┏━━

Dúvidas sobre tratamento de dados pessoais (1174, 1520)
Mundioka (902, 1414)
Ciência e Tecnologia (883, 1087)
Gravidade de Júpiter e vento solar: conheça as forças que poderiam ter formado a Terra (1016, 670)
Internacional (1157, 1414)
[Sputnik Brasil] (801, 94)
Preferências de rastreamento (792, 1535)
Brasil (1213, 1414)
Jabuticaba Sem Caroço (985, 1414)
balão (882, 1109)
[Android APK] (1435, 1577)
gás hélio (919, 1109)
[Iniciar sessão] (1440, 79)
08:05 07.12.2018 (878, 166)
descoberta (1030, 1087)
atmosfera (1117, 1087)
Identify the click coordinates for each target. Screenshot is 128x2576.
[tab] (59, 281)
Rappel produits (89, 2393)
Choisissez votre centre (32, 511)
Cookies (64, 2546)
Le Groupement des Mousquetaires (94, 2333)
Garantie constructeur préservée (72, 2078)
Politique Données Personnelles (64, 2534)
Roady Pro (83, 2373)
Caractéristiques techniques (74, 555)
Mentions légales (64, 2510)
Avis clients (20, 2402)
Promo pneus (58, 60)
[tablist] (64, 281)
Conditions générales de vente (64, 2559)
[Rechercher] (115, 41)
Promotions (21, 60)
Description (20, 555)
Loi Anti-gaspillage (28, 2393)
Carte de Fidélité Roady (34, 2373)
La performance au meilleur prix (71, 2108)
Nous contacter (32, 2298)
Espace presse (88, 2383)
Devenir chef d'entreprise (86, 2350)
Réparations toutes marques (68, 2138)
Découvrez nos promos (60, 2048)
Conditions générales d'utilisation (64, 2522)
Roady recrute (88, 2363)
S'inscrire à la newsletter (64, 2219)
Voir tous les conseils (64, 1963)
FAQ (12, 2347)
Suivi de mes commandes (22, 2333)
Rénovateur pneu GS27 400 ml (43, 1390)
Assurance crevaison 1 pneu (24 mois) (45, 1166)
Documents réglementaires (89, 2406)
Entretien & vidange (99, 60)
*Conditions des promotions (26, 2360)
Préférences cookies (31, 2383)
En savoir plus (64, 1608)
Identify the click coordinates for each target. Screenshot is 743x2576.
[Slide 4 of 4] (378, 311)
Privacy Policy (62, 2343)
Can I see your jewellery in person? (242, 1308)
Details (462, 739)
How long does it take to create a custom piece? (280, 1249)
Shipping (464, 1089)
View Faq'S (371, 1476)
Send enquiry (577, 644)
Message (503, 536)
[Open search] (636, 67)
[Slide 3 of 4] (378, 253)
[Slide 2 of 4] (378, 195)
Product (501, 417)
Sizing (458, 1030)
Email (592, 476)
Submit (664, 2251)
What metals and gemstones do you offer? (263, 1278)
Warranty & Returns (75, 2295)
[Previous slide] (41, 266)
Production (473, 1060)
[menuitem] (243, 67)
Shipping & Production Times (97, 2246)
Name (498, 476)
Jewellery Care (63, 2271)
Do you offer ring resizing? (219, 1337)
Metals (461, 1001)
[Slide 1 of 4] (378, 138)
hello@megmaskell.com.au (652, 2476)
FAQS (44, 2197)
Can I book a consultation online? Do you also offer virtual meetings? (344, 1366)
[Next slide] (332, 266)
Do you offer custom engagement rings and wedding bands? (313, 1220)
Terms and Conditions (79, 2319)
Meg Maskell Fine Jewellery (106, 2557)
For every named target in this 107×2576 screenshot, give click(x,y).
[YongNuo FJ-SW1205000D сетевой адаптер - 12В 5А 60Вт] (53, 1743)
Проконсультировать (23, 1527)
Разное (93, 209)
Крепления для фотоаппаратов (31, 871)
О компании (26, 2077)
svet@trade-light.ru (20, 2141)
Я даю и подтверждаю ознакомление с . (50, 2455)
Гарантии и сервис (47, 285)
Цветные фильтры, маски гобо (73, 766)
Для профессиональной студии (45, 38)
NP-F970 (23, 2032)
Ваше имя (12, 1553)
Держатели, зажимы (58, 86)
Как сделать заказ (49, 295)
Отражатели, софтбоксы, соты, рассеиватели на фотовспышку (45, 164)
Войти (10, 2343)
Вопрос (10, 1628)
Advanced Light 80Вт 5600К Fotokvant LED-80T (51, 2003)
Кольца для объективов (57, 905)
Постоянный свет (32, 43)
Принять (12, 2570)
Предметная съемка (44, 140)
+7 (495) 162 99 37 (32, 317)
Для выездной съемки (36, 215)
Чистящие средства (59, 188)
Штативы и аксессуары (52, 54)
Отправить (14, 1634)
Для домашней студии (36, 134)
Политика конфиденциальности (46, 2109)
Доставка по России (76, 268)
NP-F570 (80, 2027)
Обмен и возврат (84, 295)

┗━━

**WORK TO COMPLETE**
Looking over the records, find each line with the word "custom" and copy it.

**TASK SOLUTION**
How long does it take to create a custom piece? (280, 1249)
Do you offer custom engagement rings and wedding bands? (313, 1220)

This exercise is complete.